■ WHAT NEEDS TO BE DONE
Could you return every record below without changing a word?

■ AVAILABLE DATA

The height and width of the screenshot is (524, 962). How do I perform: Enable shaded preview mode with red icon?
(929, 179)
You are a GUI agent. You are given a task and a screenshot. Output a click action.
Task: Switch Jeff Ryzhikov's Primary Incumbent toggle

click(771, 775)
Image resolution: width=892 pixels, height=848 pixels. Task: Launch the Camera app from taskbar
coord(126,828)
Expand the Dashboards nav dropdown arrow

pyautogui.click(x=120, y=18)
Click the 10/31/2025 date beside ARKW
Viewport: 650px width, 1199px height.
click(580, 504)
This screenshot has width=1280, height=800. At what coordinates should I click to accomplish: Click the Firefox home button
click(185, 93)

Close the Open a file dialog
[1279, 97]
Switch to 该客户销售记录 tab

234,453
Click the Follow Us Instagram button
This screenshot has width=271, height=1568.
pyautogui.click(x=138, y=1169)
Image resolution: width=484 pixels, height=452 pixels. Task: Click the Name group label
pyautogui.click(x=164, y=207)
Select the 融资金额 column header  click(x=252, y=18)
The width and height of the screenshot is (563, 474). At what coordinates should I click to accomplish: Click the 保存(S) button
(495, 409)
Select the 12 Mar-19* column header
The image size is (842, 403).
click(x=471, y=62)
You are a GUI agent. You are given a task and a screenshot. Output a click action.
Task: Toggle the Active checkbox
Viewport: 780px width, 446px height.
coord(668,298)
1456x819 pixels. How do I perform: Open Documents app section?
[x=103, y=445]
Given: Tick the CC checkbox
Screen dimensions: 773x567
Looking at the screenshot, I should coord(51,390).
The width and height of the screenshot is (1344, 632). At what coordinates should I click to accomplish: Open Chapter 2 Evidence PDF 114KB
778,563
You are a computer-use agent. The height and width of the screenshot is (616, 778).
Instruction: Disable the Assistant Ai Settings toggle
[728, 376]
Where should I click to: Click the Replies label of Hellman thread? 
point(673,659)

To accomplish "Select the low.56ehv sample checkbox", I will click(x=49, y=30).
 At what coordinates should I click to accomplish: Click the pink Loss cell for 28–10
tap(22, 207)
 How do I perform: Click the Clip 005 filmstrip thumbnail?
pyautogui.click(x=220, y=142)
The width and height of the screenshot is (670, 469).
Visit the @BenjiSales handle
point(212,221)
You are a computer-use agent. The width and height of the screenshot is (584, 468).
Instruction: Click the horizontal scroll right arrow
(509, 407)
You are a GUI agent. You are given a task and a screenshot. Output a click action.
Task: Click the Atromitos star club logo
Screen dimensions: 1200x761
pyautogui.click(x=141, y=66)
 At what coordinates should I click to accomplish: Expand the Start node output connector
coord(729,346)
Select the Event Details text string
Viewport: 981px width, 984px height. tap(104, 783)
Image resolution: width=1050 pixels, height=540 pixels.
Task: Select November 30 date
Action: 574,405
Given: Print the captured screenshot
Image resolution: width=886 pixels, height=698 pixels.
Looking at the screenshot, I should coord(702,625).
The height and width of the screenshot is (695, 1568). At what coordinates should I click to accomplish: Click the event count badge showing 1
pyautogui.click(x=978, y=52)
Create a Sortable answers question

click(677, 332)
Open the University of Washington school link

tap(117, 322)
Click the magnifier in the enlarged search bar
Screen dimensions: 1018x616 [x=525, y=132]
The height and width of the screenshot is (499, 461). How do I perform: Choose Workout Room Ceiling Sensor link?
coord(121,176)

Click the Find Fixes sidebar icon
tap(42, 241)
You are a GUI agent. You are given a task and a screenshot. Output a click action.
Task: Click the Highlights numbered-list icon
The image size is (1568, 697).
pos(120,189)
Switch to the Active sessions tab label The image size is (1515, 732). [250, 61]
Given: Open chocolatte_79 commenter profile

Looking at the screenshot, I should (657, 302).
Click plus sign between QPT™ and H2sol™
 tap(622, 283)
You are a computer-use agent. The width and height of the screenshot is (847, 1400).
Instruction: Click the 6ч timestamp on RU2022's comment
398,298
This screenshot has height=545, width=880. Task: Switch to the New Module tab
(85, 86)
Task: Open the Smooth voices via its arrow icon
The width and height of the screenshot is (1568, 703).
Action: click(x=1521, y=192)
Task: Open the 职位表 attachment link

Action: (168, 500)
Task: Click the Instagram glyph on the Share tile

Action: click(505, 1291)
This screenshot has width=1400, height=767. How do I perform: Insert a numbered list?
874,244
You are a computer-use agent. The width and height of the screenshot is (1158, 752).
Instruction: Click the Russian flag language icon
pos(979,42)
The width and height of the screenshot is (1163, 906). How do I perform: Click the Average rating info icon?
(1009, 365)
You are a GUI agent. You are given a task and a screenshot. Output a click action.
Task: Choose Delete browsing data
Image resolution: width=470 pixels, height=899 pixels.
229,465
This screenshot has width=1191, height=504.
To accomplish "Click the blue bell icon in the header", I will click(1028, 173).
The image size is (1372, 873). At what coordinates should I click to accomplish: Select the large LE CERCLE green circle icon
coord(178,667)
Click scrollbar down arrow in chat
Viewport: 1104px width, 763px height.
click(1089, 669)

■ EXERCISE OUTPUT
The height and width of the screenshot is (524, 962). How do I perform: Enable shaded preview mode with red icon?
(929, 179)
You are a GUI agent. You are given a task and a screenshot. Output a click action.
Task: Switch Jeff Ryzhikov's Primary Incumbent toggle

click(771, 775)
Image resolution: width=892 pixels, height=848 pixels. Task: Launch the Camera app from taskbar
coord(126,828)
Expand the Dashboards nav dropdown arrow

pyautogui.click(x=120, y=18)
Click the 10/31/2025 date beside ARKW
Viewport: 650px width, 1199px height.
click(580, 504)
This screenshot has width=1280, height=800. At what coordinates should I click to accomplish: Click the Firefox home button
click(185, 93)

Close the Open a file dialog
[1279, 97]
Switch to 该客户销售记录 tab

234,453
Click the Follow Us Instagram button
This screenshot has width=271, height=1568.
pyautogui.click(x=138, y=1169)
Image resolution: width=484 pixels, height=452 pixels. Task: Click the Name group label
pyautogui.click(x=164, y=207)
Select the 融资金额 column header  click(x=252, y=18)
The width and height of the screenshot is (563, 474). At what coordinates should I click to accomplish: Click the 保存(S) button
(495, 409)
Select the 12 Mar-19* column header
The image size is (842, 403).
click(x=471, y=62)
You are a GUI agent. You are given a task and a screenshot. Output a click action.
Task: Toggle the Active checkbox
Viewport: 780px width, 446px height.
coord(668,298)
1456x819 pixels. How do I perform: Open Documents app section?
[x=103, y=445]
Given: Tick the CC checkbox
Screen dimensions: 773x567
Looking at the screenshot, I should coord(51,390).
The width and height of the screenshot is (1344, 632). At what coordinates should I click to accomplish: Open Chapter 2 Evidence PDF 114KB
778,563
You are a computer-use agent. The height and width of the screenshot is (616, 778).
Instruction: Disable the Assistant Ai Settings toggle
[728, 376]
Where should I click to: Click the Replies label of Hellman thread? 
point(673,659)

To accomplish "Select the low.56ehv sample checkbox", I will click(x=49, y=30).
 At what coordinates should I click to accomplish: Click the pink Loss cell for 28–10
tap(22, 207)
 How do I perform: Click the Clip 005 filmstrip thumbnail?
pyautogui.click(x=220, y=142)
The width and height of the screenshot is (670, 469).
Visit the @BenjiSales handle
point(212,221)
You are a computer-use agent. The width and height of the screenshot is (584, 468).
Instruction: Click the horizontal scroll right arrow
(509, 407)
You are a GUI agent. You are given a task and a screenshot. Output a click action.
Task: Click the Atromitos star club logo
Screen dimensions: 1200x761
pyautogui.click(x=141, y=66)
 At what coordinates should I click to accomplish: Expand the Start node output connector
coord(729,346)
Select the Event Details text string
Viewport: 981px width, 984px height. tap(104, 783)
Image resolution: width=1050 pixels, height=540 pixels.
Task: Select November 30 date
Action: 574,405
Given: Print the captured screenshot
Image resolution: width=886 pixels, height=698 pixels.
Looking at the screenshot, I should coord(702,625).
The height and width of the screenshot is (695, 1568). At what coordinates should I click to accomplish: Click the event count badge showing 1
pyautogui.click(x=978, y=52)
Create a Sortable answers question

click(677, 332)
Open the University of Washington school link

tap(117, 322)
Click the magnifier in the enlarged search bar
Screen dimensions: 1018x616 [x=525, y=132]
The height and width of the screenshot is (499, 461). How do I perform: Choose Workout Room Ceiling Sensor link?
coord(121,176)

Click the Find Fixes sidebar icon
tap(42, 241)
You are a GUI agent. You are given a task and a screenshot. Output a click action.
Task: Click the Highlights numbered-list icon
The image size is (1568, 697).
pos(120,189)
Switch to the Active sessions tab label The image size is (1515, 732). [250, 61]
Given: Open chocolatte_79 commenter profile

Looking at the screenshot, I should (657, 302).
Click plus sign between QPT™ and H2sol™
 tap(622, 283)
You are a computer-use agent. The width and height of the screenshot is (847, 1400).
Instruction: Click the 6ч timestamp on RU2022's comment
398,298
This screenshot has height=545, width=880. Task: Switch to the New Module tab
(85, 86)
Task: Open the Smooth voices via its arrow icon
The width and height of the screenshot is (1568, 703).
Action: click(x=1521, y=192)
Task: Open the 职位表 attachment link

Action: (168, 500)
Task: Click the Instagram glyph on the Share tile

Action: click(505, 1291)
This screenshot has width=1400, height=767. How do I perform: Insert a numbered list?
874,244
You are a computer-use agent. The width and height of the screenshot is (1158, 752).
Instruction: Click the Russian flag language icon
pos(979,42)
The width and height of the screenshot is (1163, 906). How do I perform: Click the Average rating info icon?
(1009, 365)
You are a GUI agent. You are given a task and a screenshot. Output a click action.
Task: Choose Delete browsing data
Image resolution: width=470 pixels, height=899 pixels.
229,465
This screenshot has width=1191, height=504.
To accomplish "Click the blue bell icon in the header", I will click(1028, 173).
The image size is (1372, 873). At what coordinates should I click to accomplish: Select the large LE CERCLE green circle icon
coord(178,667)
Click scrollbar down arrow in chat
Viewport: 1104px width, 763px height.
click(1089, 669)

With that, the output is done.